*REQUIRED WORK*
Rewrite the stretch of rows from the line containing "JUSTICE (275, 297)" through the end of the rows, keeping each row's wording intact. Offset every answer coordinate by -52.

━━━

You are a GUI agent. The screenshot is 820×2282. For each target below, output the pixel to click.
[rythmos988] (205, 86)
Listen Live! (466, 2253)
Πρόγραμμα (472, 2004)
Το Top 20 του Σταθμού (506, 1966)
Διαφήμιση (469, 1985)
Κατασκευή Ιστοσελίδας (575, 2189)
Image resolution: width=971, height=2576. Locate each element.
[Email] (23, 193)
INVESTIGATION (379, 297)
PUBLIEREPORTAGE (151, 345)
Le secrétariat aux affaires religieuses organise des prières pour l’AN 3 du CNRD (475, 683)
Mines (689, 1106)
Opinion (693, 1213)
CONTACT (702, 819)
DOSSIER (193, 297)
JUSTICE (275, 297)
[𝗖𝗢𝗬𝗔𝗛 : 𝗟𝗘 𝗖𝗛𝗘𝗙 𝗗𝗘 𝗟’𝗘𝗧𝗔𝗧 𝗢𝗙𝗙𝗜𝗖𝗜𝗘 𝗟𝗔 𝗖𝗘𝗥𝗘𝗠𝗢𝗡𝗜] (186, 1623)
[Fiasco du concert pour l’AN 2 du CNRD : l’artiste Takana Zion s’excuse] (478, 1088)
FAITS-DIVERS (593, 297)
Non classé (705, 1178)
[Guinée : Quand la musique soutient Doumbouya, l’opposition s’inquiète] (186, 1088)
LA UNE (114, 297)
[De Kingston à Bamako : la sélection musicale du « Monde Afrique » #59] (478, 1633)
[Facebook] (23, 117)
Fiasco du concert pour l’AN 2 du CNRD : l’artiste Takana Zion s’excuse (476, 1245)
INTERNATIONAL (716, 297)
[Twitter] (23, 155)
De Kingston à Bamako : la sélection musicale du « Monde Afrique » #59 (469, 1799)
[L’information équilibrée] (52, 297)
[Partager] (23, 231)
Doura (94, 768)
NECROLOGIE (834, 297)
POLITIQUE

━━━

*SOLUTION FOR THIS EXERCISE*
JUSTICE (223, 245)
[𝗖𝗢𝗬𝗔𝗛 : 𝗟𝗘 𝗖𝗛𝗘𝗙 𝗗𝗘 𝗟’𝗘𝗧𝗔𝗧 𝗢𝗙𝗙𝗜𝗖𝗜𝗘 𝗟𝗔 𝗖𝗘𝗥𝗘𝗠𝗢𝗡𝗜] (134, 1571)
[Fiasco du concert pour l’AN 2 du CNRD : l’artiste Takana Zion s’excuse] (426, 1036)
FAITS-DIVERS (541, 245)
Non classé (653, 1126)
[Guinée : Quand la musique soutient Doumbouya, l’opposition s’inquiète] (134, 1036)
LA UNE (62, 245)
[De Kingston à Bamako : la sélection musicale du « Monde Afrique » #59] (426, 1581)
[Facebook] (-29, 65)
Fiasco du concert pour l’AN 2 du CNRD : l’artiste Takana Zion s’excuse (424, 1193)
INTERNATIONAL (664, 245)
[Twitter] (-29, 103)
De Kingston à Bamako : la sélection musicale du « Monde Afrique » #59 (417, 1747)
[L’information équilibrée] (0, 245)
[Partager] (-29, 179)
Doura (42, 716)
NECROLOGIE (782, 245)
POLITIQUE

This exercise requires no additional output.